Healthy Thanksgiving

Thanksgiving is a time to be grateful for friends, family and good comfort foods. It is also the gateway to the holiday season of fun times and indulgences. While indulging in a holiday meal once per year is not the end to a healthy diet, it is a good idea to do it with sense so that you don’t eat yourself sick.

  • Use tips from the mindful eating blog to help guide your intake including chewing every bite slowly and eating off a smaller plate.

  • Use the healthy plate model when framing your plate: make the base of your plate a non-starchy vegetable.

  • Be sure not to skip breakfast that morning so your body does not go into primal hunger overdrive.

  • Go for an after-dinner walk rather than sitting on the couch and dozing off right away.

 

Try some of these delicious Thanksgiving family favorites:

 

Vegan Pumpkin Bread (Gluten-free)

Makes one standard loaf

Ingredients:

  • 1 cup buckwheat flour

  • 1 cup pumpkin puree (BPA free preferable)

  • 1 tablespoon ground cinnamon

  • 1/4 teaspoon ground ginger

  • 1/4 teaspoon ground cloves

  • 1/4 cup coconut oil, melted

  • 6 Tablespoons pure maple syrup

  • 1 teaspoon vanilla

  • 1/4 cup water

  • 1 teaspoon baking soda

  • 1 tablespoon apple cider vinegar

Directions:

Preheat your oven to 350F and line a standard loaf pan with parchment paper. (Not to be confused with wax paper!) In a medium mixing bowl, whisk together the buckwheat flour, cinnamon, ginger, cloves and baking soda, then stir in the pumpkin puree, melted coconut oil, maple syrup, vanilla and water. Finally, add in the apple cider vinegar, which will help the loaf rise when it reacts with the baking soda! Place in oven and bake for 50-60 minutes.

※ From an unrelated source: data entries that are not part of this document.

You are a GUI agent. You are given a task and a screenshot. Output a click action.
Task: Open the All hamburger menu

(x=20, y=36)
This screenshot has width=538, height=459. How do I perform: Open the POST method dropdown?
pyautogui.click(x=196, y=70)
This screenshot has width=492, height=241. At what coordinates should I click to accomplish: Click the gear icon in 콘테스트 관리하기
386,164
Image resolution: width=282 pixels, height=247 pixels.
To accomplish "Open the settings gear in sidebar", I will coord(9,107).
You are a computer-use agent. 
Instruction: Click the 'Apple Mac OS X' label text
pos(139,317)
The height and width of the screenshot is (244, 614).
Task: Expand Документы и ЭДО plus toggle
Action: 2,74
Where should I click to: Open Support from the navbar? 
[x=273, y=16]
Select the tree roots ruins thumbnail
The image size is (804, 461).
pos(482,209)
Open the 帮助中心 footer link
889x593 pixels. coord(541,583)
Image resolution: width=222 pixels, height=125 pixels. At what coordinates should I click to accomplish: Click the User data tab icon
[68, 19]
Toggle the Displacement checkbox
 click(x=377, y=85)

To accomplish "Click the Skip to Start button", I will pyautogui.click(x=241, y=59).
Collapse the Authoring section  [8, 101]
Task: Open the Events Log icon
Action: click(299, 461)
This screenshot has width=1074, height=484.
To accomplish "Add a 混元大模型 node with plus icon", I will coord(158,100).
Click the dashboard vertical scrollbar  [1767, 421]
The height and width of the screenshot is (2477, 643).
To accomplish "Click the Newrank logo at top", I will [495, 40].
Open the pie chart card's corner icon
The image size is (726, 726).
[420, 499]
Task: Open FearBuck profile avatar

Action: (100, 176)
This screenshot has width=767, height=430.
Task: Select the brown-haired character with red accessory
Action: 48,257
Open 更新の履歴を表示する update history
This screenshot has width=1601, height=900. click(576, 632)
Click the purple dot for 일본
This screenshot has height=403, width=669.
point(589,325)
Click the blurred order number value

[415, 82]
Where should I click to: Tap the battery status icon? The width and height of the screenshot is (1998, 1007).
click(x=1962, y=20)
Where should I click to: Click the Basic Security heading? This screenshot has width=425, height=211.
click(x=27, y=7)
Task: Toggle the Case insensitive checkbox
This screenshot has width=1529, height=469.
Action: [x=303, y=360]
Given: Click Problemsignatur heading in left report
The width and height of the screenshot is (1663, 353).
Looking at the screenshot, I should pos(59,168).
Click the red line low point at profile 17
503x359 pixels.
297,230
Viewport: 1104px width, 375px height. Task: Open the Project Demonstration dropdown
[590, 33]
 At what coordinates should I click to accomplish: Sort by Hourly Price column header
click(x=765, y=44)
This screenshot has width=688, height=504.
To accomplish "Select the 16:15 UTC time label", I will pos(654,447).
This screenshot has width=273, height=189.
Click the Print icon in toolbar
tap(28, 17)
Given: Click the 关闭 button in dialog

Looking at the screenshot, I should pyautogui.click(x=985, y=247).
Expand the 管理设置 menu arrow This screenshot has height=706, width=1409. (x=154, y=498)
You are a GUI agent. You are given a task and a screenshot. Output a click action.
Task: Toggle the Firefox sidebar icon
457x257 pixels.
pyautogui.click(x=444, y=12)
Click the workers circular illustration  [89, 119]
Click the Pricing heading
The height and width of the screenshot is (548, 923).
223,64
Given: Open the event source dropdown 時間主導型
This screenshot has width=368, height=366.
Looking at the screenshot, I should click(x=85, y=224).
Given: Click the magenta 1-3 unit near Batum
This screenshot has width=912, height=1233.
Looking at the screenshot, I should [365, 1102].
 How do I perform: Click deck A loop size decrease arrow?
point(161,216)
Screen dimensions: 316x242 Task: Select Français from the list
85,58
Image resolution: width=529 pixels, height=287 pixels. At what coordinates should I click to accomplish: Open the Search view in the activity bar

Source: http://detoxinista.com/2013/09/vegan-pumpkin-bread-gluten-free/

Quinoa stuffing with apple, sweet potato and hazelnuts

Ingredients

  • 1 cup (212 g) dry Quinoa, cook according to package directions

  • 2 (265 g) Sweet Potatoes, cut into small wedges

  • 2 large Apples, cut into 1/2" pieces (I like Granny Smith)

  • 1 tablespoon Lemon Juice

  • 1/2 cup (100 ml) pure Maple Syrup, divided portion in 1/2

  • Pinch of Fine Sea Salt

  • 2 tablespoons melted Coconut Oil

  • a few pinches ground Cinnamon

  • a few pinches ground Ginger

  • 1 tablespoon fresh Thyme leaves

  • 1 cup Hazelnuts, chopped (you can substitute pecans)

  • Fresh or Dried Cranberries for garnish

Method

  • Rinse quinoa. Combine with 2 cups water and a pinch of salt. Bring to a boil and then reduce to a simmer for about 20 minutes until all of the water is absorbed. Fluff with a fork and remove from the heat.

  • Preheat oven to 400 F with the rack in the middle of the oven. Coat apples with lemon juice so they don't turn brown. Toss sweet potatoes & apples with 1/4 cup of the Maple Syrup, coconut oil and a few pinches cinnamon, ginger and salt. Roast for about 35-40 minutes until tender and fragrant.

  • Combine the quinoa with the roasted mixture and the remainder of the maple syrup (1/4 cup) in a large bowl. Fold in thyme and hazelnuts. Season to taste with more salt and spices.

Source: https://marlameridith.com/quinoa-stuffing-recipe/

Green beans almondine

Ingredients:

  • 1 bag of frozen French cut string beans

  • 2 tbsp olive oil

  • 3 cloves of garlic

  • Pinch of salt and pepper

  • 1 cup of slivered almonds

Directions:

  • Chop up and sauté 2-3 cloves of garlic in a pan with olive oil on medium/high heat

  • Pour in half of the green beans and ½ cup of the almonds

  • Stir until string beans start to soften

  • Pour in last half of the almonds and continue to stir until cooked to your liking. Serve and enjoy!